Records provided:
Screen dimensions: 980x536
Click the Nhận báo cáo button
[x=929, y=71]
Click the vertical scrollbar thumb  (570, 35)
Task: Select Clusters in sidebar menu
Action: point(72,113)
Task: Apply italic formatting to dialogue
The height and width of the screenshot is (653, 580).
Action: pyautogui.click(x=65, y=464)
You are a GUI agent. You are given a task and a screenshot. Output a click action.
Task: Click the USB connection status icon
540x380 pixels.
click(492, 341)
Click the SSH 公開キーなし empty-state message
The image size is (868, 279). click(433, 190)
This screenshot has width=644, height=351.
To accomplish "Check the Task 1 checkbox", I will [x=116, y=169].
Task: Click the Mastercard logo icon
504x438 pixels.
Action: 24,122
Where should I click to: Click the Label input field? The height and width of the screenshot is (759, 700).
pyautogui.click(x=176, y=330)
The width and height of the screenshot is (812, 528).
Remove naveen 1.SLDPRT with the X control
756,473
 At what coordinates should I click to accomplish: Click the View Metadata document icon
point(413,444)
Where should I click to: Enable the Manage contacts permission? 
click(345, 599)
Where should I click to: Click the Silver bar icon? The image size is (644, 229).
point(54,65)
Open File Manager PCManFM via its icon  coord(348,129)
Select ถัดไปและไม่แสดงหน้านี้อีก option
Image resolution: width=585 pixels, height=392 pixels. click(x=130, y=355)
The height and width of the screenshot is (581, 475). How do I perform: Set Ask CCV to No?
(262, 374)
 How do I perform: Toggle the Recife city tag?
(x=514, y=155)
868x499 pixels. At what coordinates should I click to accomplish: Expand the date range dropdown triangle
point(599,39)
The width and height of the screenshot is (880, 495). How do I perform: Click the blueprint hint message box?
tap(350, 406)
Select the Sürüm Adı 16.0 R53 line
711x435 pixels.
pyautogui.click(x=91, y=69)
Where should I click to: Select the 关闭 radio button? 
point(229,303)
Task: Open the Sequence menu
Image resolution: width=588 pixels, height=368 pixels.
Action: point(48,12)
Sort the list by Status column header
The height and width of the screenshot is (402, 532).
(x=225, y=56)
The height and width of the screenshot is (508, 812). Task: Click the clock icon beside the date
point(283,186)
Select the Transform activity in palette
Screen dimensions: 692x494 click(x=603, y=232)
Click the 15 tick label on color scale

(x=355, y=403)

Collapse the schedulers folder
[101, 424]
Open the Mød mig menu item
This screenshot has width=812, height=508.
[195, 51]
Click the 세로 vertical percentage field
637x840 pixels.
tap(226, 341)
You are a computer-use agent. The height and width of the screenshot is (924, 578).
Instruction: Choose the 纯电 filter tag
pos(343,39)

Task goal: Repeat the entries above verbatim, but only from the line that has "Task: Apply italic formatting to dialogue" down to the line that has "Task: Open the Sequence menu", inclusive.

Result:
Task: Apply italic formatting to dialogue
The height and width of the screenshot is (653, 580).
Action: pyautogui.click(x=65, y=464)
You are a GUI agent. You are given a task and a screenshot. Output a click action.
Task: Click the USB connection status icon
540x380 pixels.
click(492, 341)
Click the SSH 公開キーなし empty-state message
The image size is (868, 279). click(433, 190)
This screenshot has width=644, height=351.
To accomplish "Check the Task 1 checkbox", I will [x=116, y=169].
Task: Click the Mastercard logo icon
504x438 pixels.
Action: 24,122
Where should I click to: Click the Label input field? The height and width of the screenshot is (759, 700).
pyautogui.click(x=176, y=330)
The width and height of the screenshot is (812, 528).
Remove naveen 1.SLDPRT with the X control
756,473
 At what coordinates should I click to accomplish: Click the View Metadata document icon
point(413,444)
Where should I click to: Enable the Manage contacts permission? 
click(345, 599)
Where should I click to: Click the Silver bar icon? The image size is (644, 229).
point(54,65)
Open File Manager PCManFM via its icon  coord(348,129)
Select ถัดไปและไม่แสดงหน้านี้อีก option
Image resolution: width=585 pixels, height=392 pixels. click(x=130, y=355)
The height and width of the screenshot is (581, 475). How do I perform: Set Ask CCV to No?
(262, 374)
 How do I perform: Toggle the Recife city tag?
(x=514, y=155)
868x499 pixels. At what coordinates should I click to accomplish: Expand the date range dropdown triangle
point(599,39)
The width and height of the screenshot is (880, 495). How do I perform: Click the blueprint hint message box?
tap(350, 406)
Select the Sürüm Adı 16.0 R53 line
711x435 pixels.
pyautogui.click(x=91, y=69)
Where should I click to: Select the 关闭 radio button? 
point(229,303)
Task: Open the Sequence menu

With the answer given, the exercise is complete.